═══ RECORDS FOR THE EXERCISE ═══

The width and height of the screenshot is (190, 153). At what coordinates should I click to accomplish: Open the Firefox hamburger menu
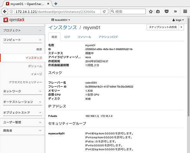coord(185,11)
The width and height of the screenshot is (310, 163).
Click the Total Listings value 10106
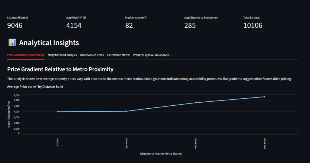[x=253, y=25]
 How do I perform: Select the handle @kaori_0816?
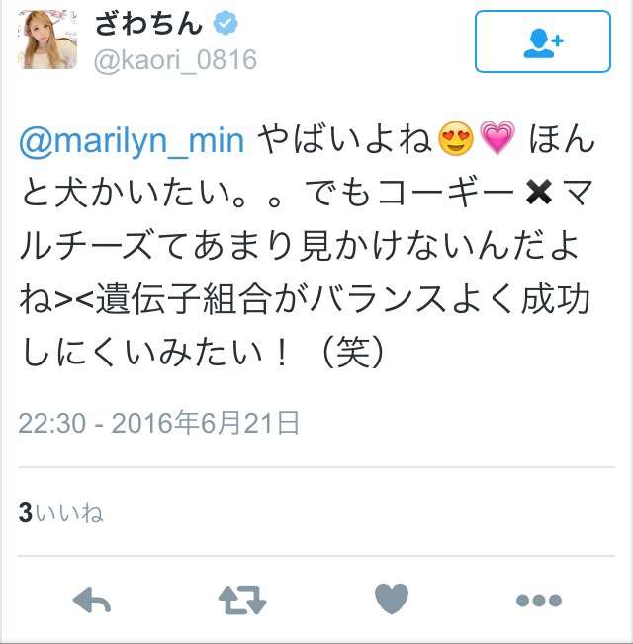point(176,60)
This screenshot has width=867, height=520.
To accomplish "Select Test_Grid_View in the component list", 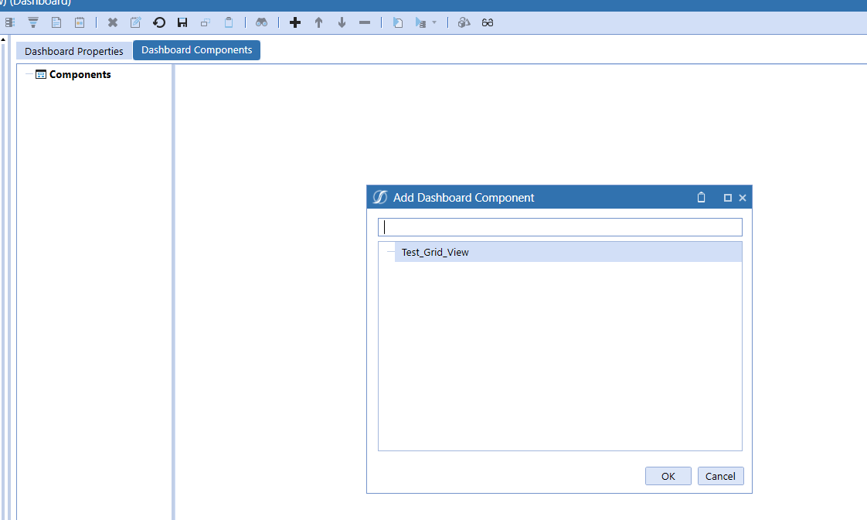I will tap(435, 252).
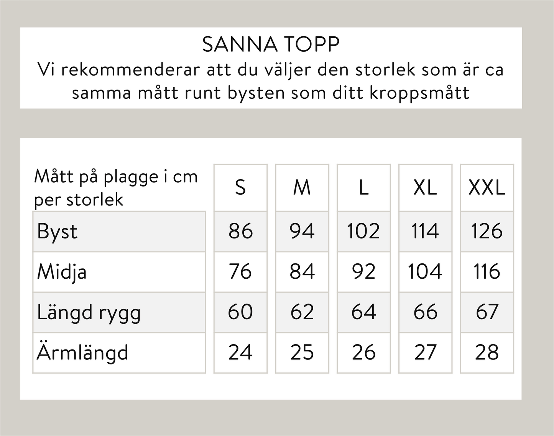Image resolution: width=554 pixels, height=436 pixels.
Task: Click the Längd rygg row label
Action: (89, 313)
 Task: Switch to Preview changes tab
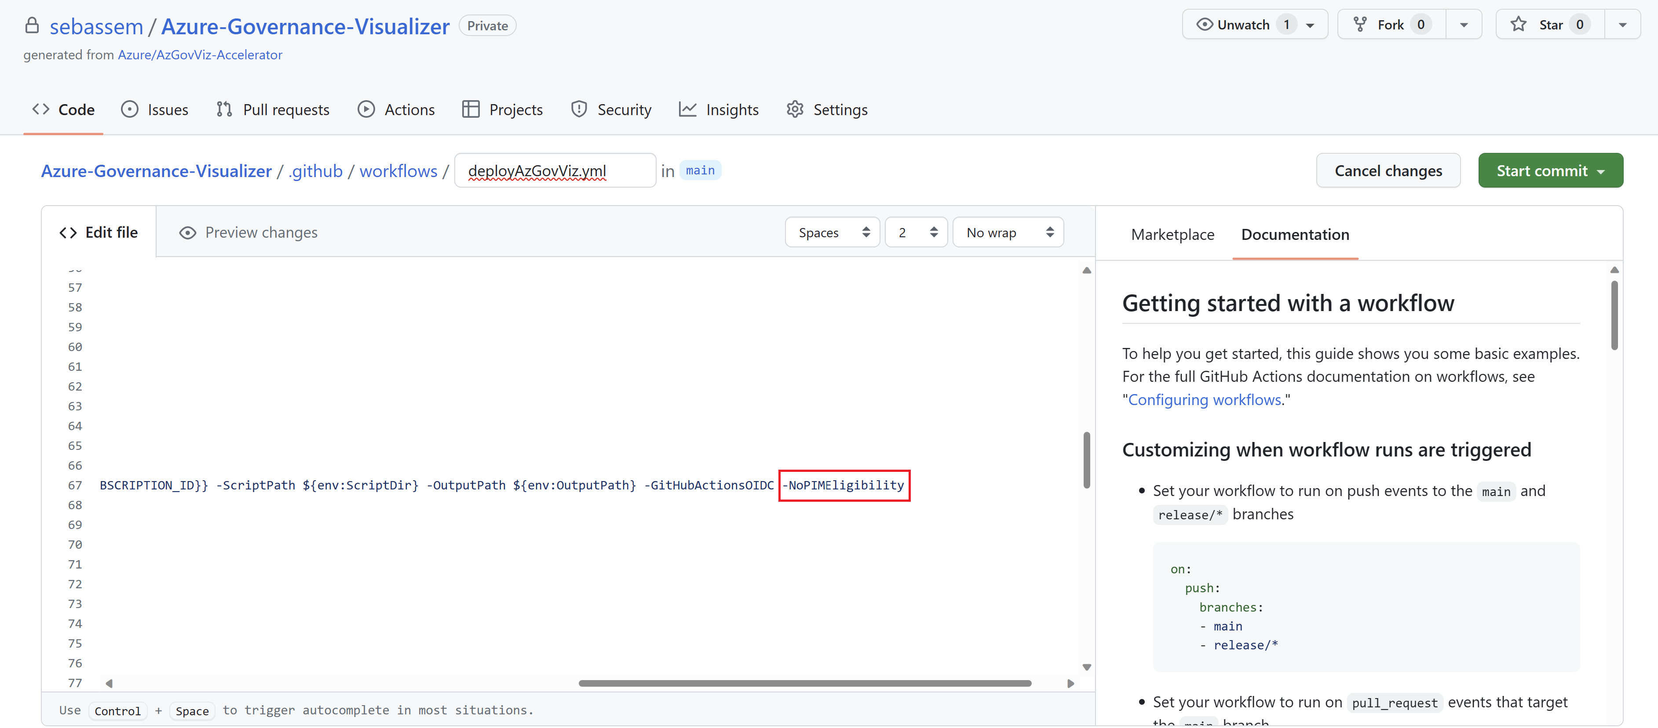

═══

■ **WHAT NEEDS TO BE DONE**:
Would you give again, exactly, the lines in the data above that run from the line containing "How do I perform: Select" to the line containing "This screenshot has width=867, height=520."? Include both ends and no pictures.

■ **FINAL ANSWER**:
 How do I perform: Select the handle @kaori_0816?
point(176,60)
This screenshot has width=867, height=520.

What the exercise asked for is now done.